Crypto Advocates Renew Stablecoin Rewards Push as Market Structure Bill Nears Key Senate Vote
The debate surrounding stablecoin rewards is growing louder as the Senate Banking Committee approaches a key markup vote on a crypto bill.
In brief
- Stablecoin rewards are emerging as a focal point for a crypto market structure bill.
- A lobbyist described the yield-like payments as a major unresolved factor.
- They said that they’ve received assurances of “parity” from lawmakers.
The debate surrounding stablecoin rewards is growing louder as the Senate Banking Committee approaches a key markup vote on a crypto market structure bill next Thursday.
After hundreds of community bank leaders urged U.S. Senate members to protect local lending from perceived stablecoin risks, several high-profile members of the crypto industry pushed back, including Coinbase Chief Policy Officer Faryar Shirzad.

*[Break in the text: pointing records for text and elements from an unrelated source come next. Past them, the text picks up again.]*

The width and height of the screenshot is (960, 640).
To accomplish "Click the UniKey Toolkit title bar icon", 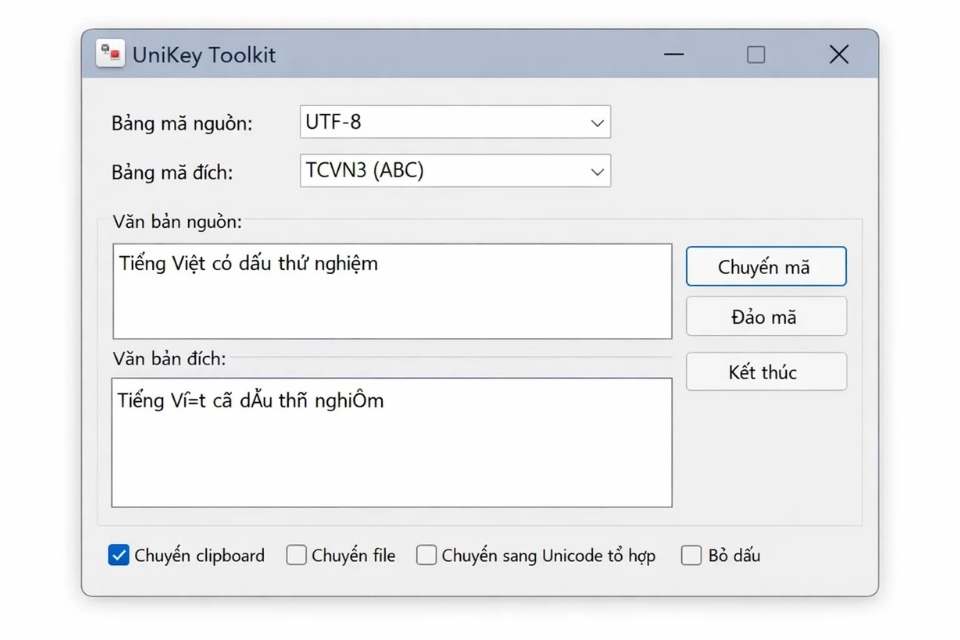I will pos(109,54).
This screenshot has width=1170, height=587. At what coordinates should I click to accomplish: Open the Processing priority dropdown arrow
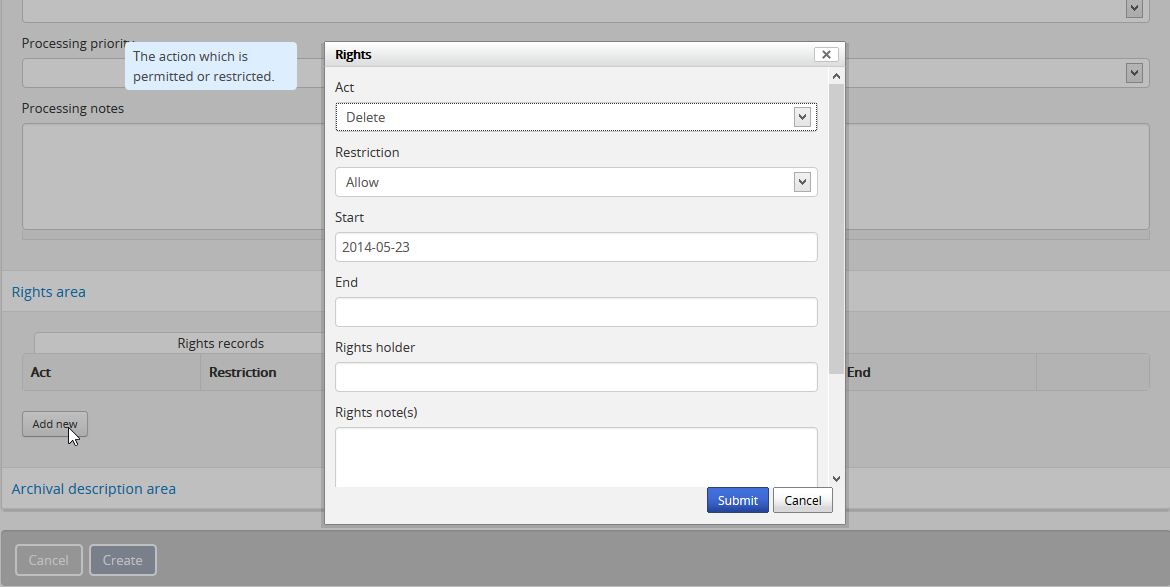tap(1133, 72)
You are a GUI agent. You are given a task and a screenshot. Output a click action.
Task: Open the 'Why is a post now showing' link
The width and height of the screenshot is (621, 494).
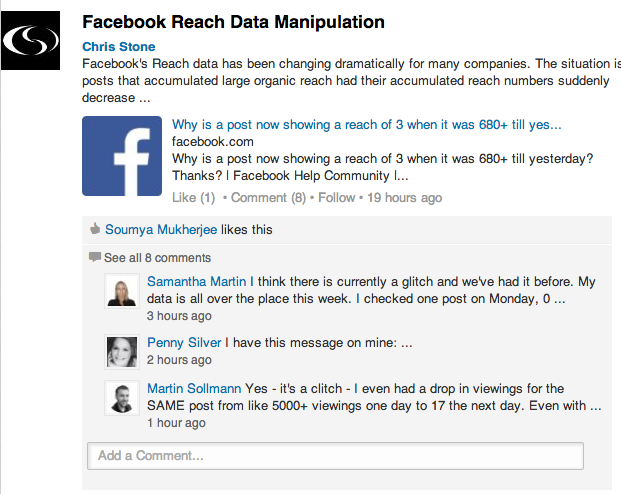click(367, 124)
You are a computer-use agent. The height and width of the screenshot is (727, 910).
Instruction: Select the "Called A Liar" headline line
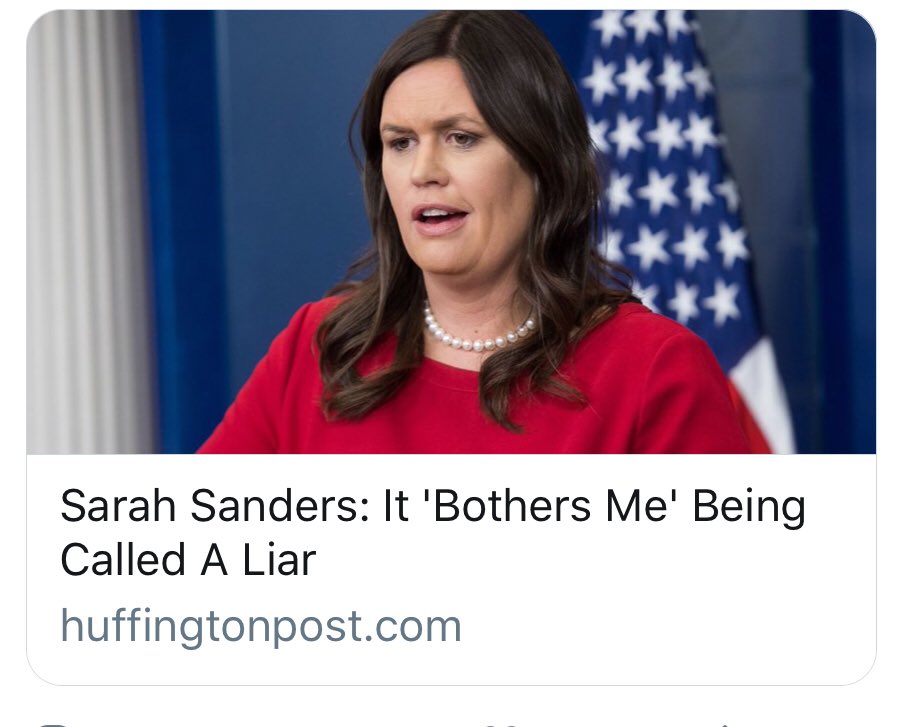[188, 560]
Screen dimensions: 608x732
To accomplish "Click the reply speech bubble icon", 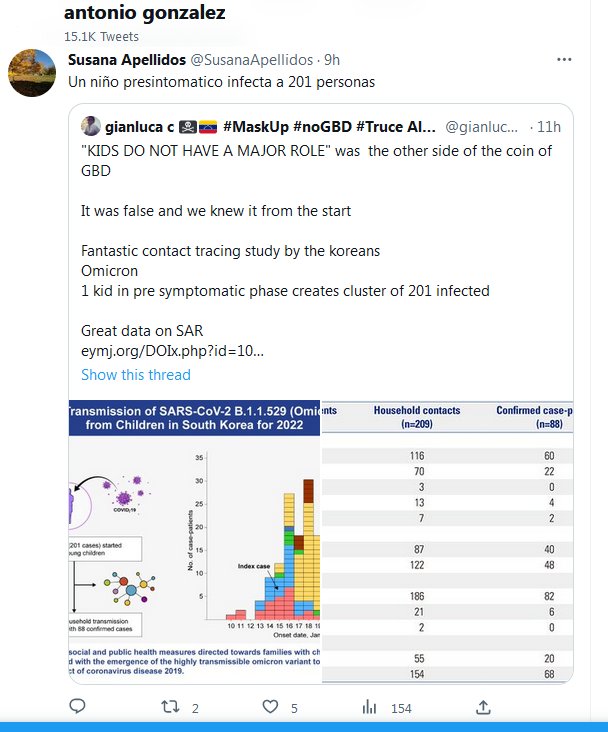I will [x=78, y=707].
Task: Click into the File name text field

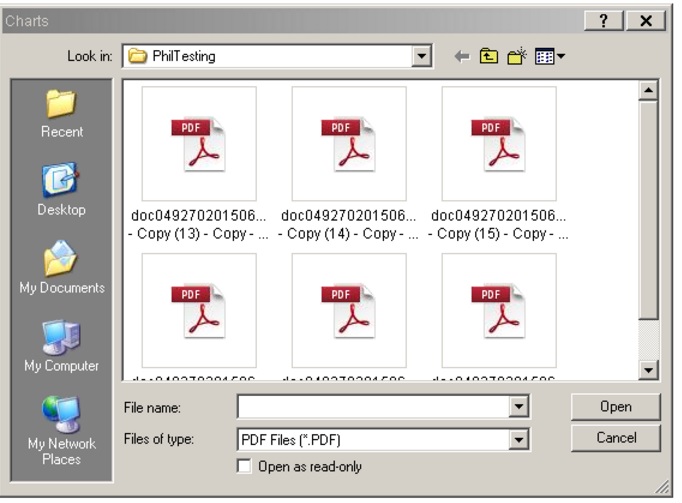Action: click(x=372, y=407)
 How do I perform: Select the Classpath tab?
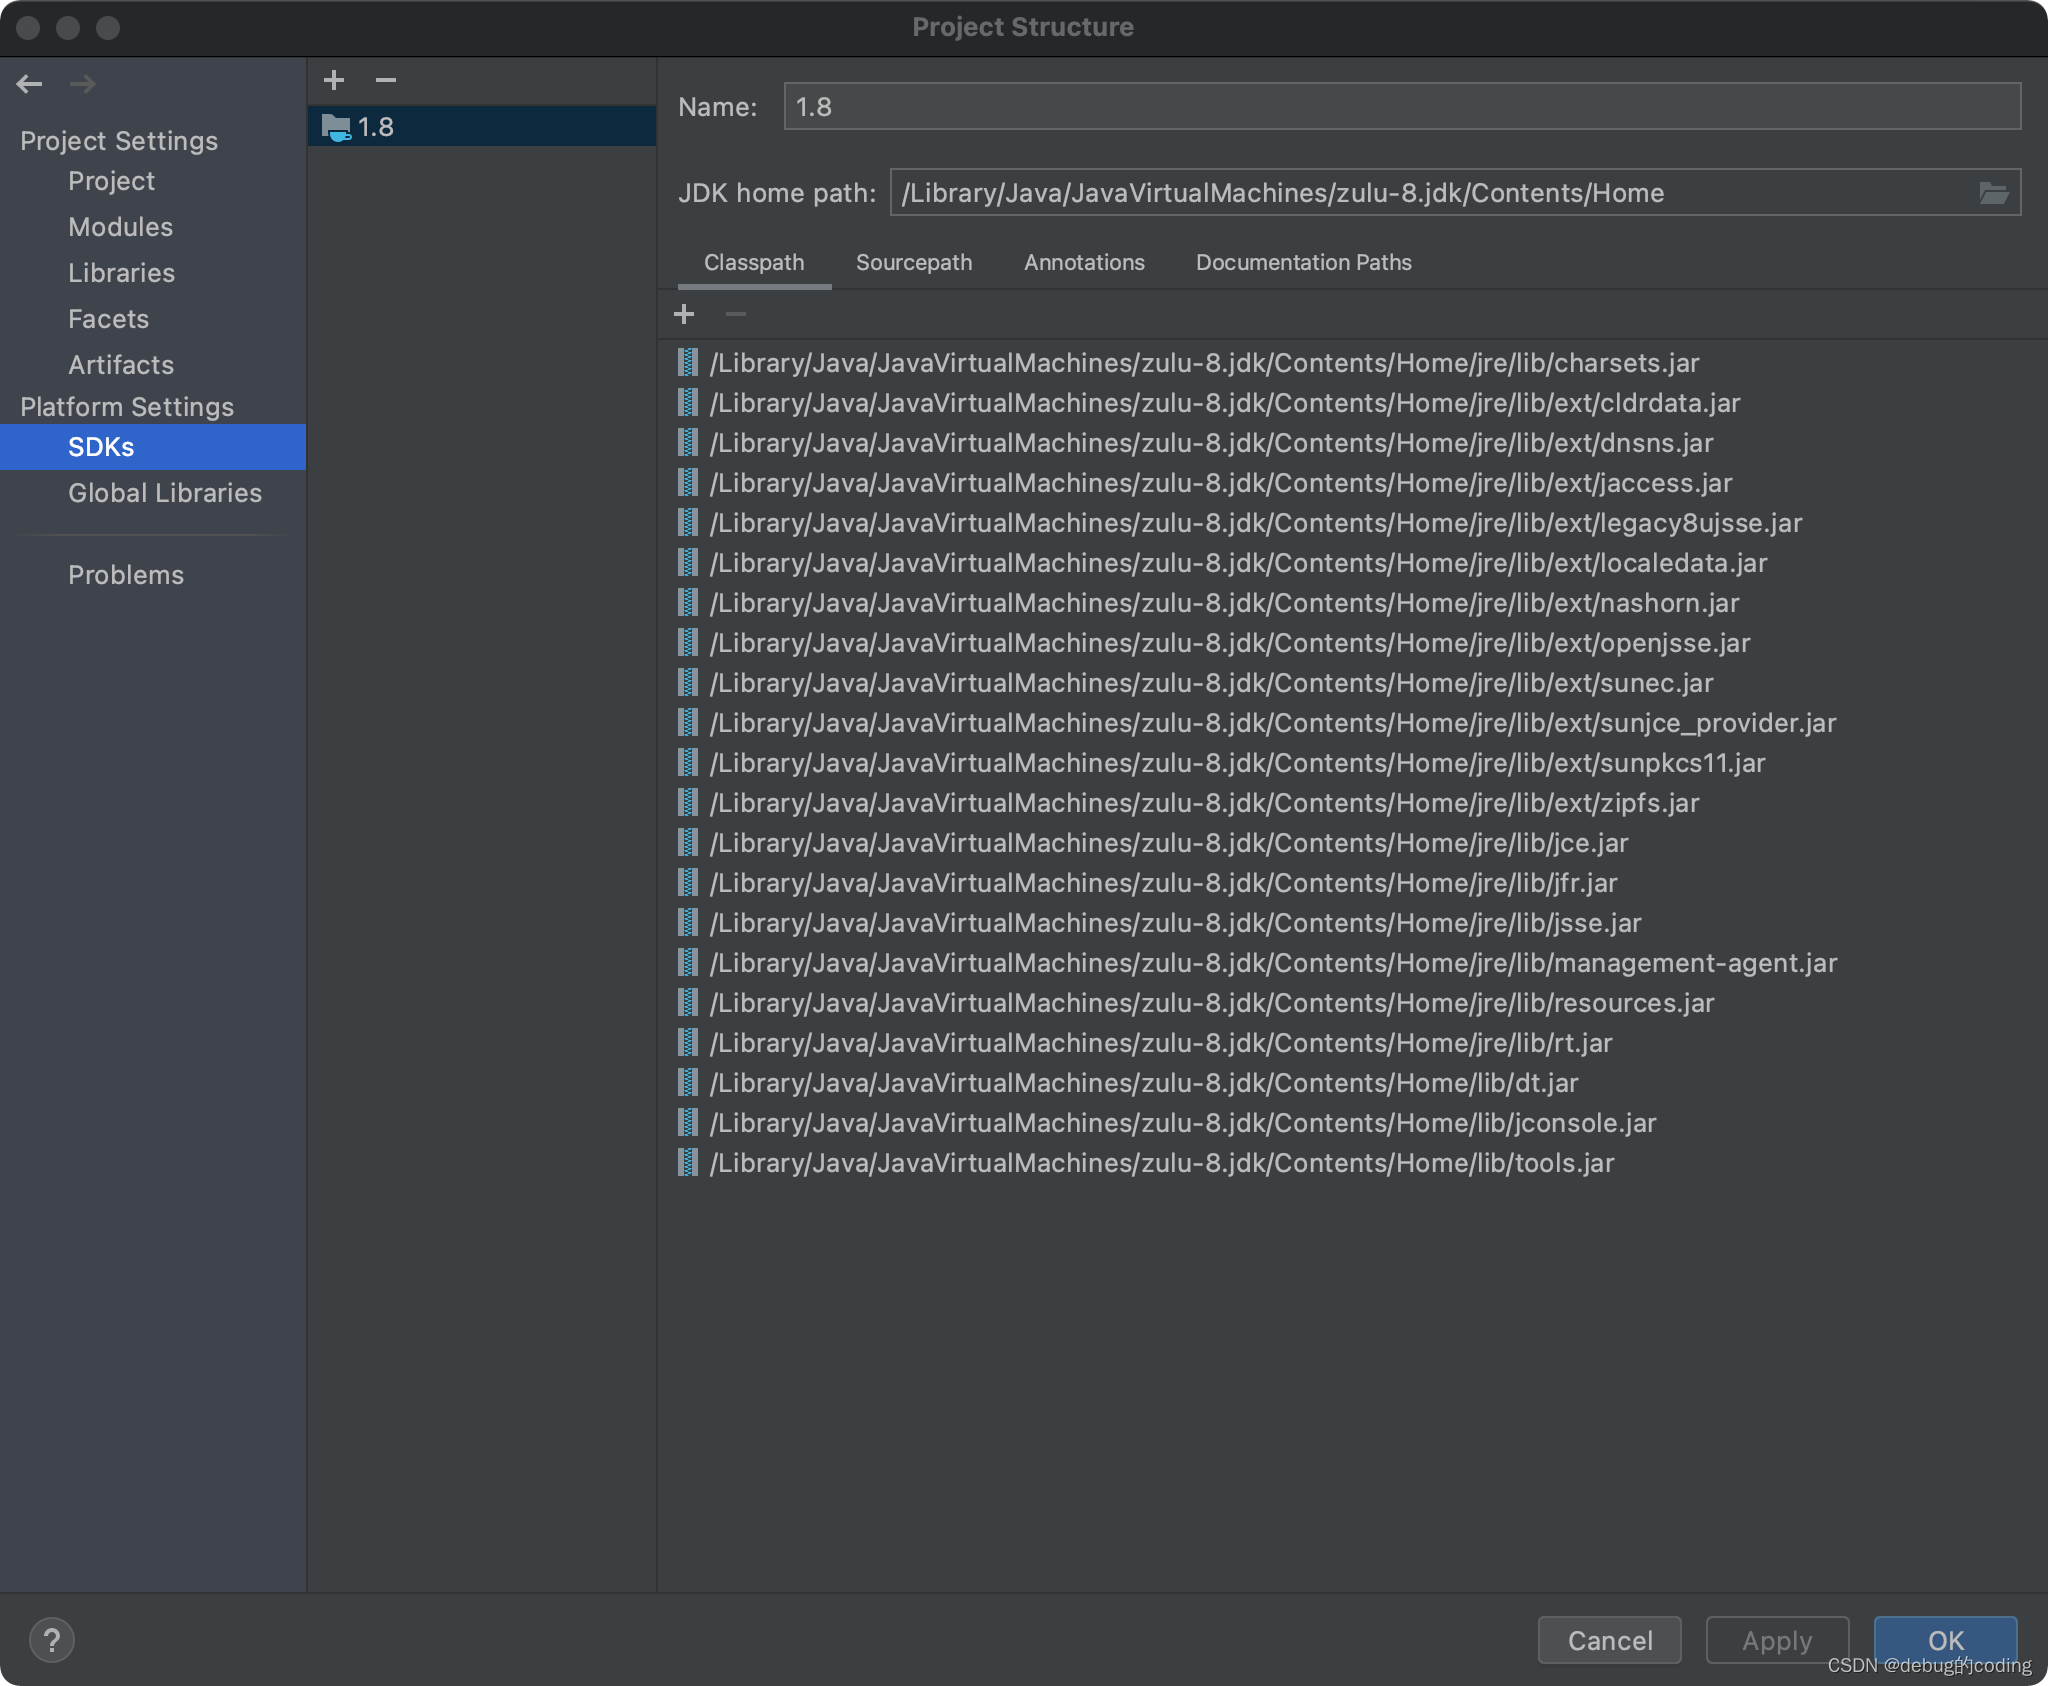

“Congress already settled this in GENIUS—reopening it now only creates uncertainty and risks the future of the U.S. Dollar as commerce moves on-chain,” he said on X, referring to provisions in landmark stablecoin legislation passed this summer.
It’s no mystery why big banks want rewards banned. U.S. banks earn $176B/year on the ~$3T they park at the Fed—and another $187B/year from card swipe fees (~$1,440 per household). That’s $360B+ annually from payments and deposits alone (and massive unused lending capacity that…
— Faryar Shirzad 🛡️ (@faryarshirzad) January 7, 2026
Under those rules, companies like Coinbase are able to make yield-like payments to customers who hold stablecoins on their platform, but organizations like the American Bankers Association have described the workaround as detrimental to local communities.
“Allowing inducements like interest or rewards on stablecoins could incentivize customers to move savings out of banks, jeopardizing the lending that fuels growth in towns across America,” the organization’s council of community bankers wrote in a letter to lawmakers on Monday.
Cody Carbone, CEO of The Digital Chamber, a leading trade association for the crypto industry, told Decrypt that stablecoin rewards are squarely in focus among lawmakers, representing one of several key factors that need to be resolved to make way for the bill’s passage.
On Tuesday, more than a dozen pro-crypto senators attended a meeting in Banking Committee Chair Tim Scott’s office, but it’s unclear what progress lawmakers made during the three-hour meeting, per Topics reportedly raised include ethics rules, bipartisan representation at agencies regulating crypto, and a number of DeFi-specific rules.